The strategic game between autocratic power, the military and the clerics
Focus of the study
The purpose of this project is to develop a theoretical model that captures the interactions between civic, military and religious powers in the context of weakly institutionalized societies characterized by a high degree of religiosity.
Our conceptual framework supports the expansion of analytical narratives, motivated by a number of questions related to historical or current situations in several Muslim and Buddhist countries.
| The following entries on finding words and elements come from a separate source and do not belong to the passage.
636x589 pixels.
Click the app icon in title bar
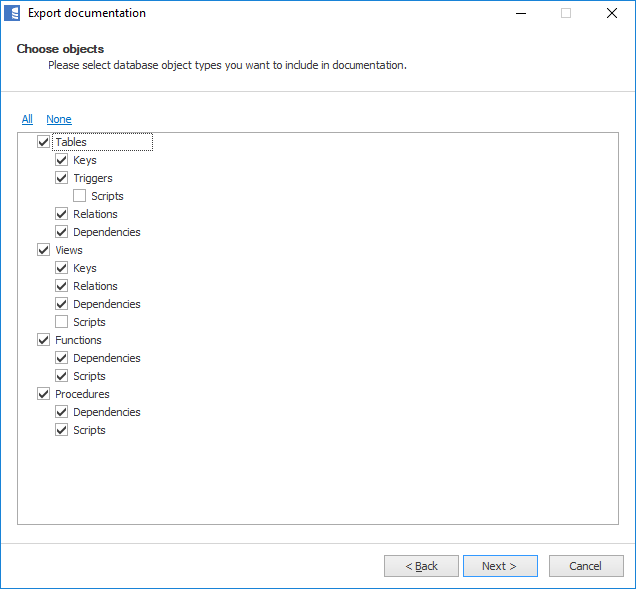pyautogui.click(x=13, y=14)
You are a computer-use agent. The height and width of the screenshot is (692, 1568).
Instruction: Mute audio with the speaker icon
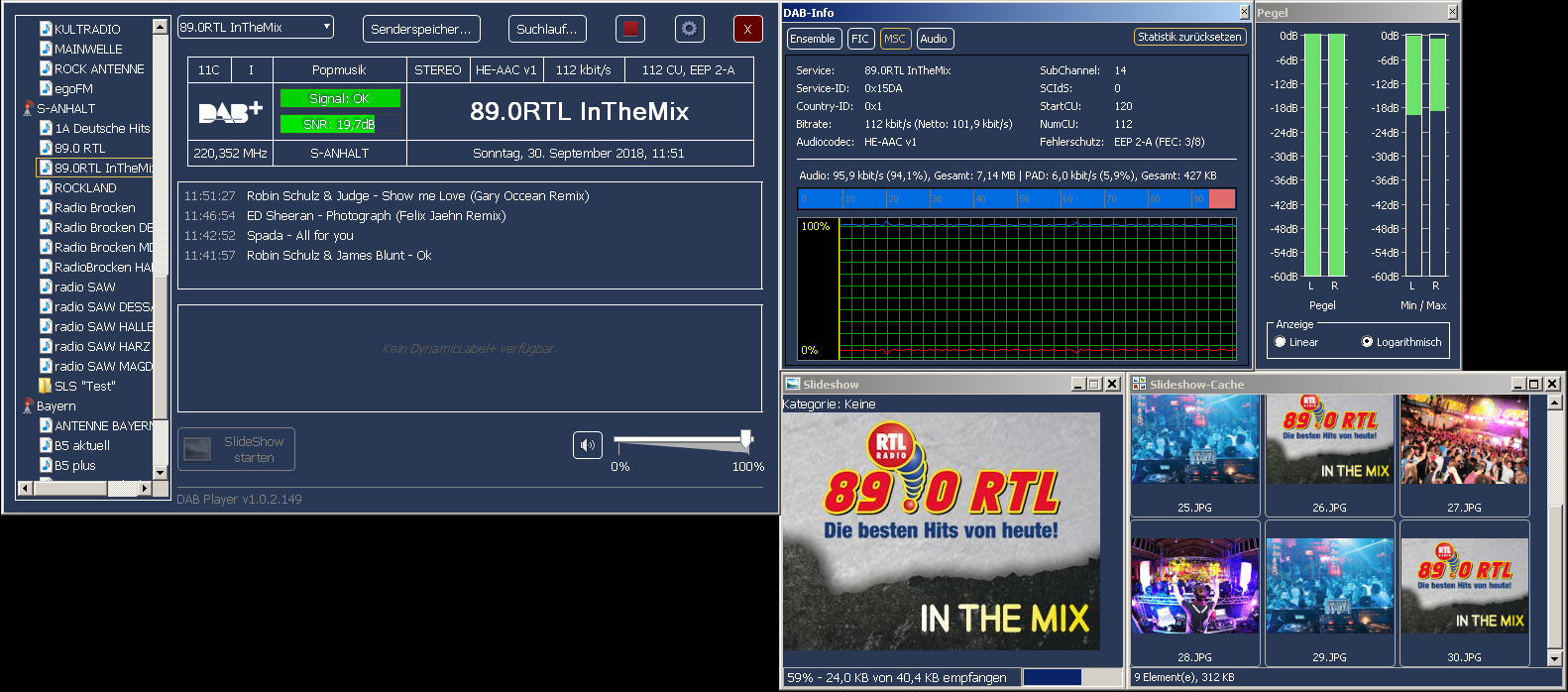(588, 445)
Broader motivation for the research
Political Economy as a subfield has quickly developed during the last decades, and it has addressed a number of interesting issues such as the effect of political decentralization, the functioning of autocracy, the role of ethnicity, the impact of different election systems, etc. In tackling autocracies, attention has been paid to repression and co-option as instruments of power, yet two forces have been noticeably absent from the analysis: the military (or, more generally, the deep state including the army, the police and the intelligence services) and the religious clerics. Although there are exceptions, economists have largely failed to take account of the roles of the military or of clerics, as full-fledged actors and not only as an actor hidden behind repression technology.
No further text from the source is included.